## Task statement
Only the lines from the one containing "ski (222, 1376)" through the end of the entries should be repeated, exactly as they appear, first and last included.

(Saved data entries)
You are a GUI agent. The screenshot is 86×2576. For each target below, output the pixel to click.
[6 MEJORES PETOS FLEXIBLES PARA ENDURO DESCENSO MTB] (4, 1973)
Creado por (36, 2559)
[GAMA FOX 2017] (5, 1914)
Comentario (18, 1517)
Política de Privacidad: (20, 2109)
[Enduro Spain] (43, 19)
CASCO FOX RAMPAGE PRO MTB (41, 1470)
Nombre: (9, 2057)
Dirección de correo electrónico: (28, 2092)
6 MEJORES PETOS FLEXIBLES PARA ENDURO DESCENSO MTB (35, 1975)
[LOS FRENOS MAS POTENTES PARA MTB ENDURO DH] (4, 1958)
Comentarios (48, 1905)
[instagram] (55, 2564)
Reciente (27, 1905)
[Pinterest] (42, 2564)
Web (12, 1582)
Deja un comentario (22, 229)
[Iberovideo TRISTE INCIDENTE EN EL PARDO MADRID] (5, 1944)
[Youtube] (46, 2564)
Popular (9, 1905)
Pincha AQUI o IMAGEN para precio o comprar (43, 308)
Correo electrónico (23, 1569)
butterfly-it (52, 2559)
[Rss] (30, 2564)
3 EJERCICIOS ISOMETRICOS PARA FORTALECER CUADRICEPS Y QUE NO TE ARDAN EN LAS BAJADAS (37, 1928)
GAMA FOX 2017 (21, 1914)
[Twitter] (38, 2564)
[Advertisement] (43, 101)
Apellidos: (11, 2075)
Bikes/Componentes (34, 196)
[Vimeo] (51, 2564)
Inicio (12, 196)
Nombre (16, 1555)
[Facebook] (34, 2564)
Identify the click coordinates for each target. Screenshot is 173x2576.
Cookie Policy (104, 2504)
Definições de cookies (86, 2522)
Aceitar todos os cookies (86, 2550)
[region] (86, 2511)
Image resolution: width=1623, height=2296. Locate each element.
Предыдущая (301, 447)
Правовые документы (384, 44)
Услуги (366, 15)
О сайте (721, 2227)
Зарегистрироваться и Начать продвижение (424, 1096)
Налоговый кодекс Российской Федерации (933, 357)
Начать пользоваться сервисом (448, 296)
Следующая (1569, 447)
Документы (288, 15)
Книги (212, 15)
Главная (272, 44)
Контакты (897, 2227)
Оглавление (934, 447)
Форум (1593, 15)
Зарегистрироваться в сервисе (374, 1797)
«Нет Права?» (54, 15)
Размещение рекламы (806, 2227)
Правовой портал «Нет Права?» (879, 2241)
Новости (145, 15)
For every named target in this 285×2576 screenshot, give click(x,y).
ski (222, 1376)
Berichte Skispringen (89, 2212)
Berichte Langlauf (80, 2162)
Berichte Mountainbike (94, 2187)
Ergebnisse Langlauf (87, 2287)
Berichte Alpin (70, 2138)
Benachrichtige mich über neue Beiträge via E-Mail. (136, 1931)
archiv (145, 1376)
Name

## Answer to this problem
ski (222, 1376)
Berichte Skispringen (89, 2212)
Berichte Langlauf (80, 2162)
Berichte Mountainbike (94, 2187)
Ergebnisse Langlauf (87, 2287)
Berichte Alpin (70, 2138)
Benachrichtige mich über neue Beiträge via E-Mail. (136, 1931)
archiv (145, 1376)
Name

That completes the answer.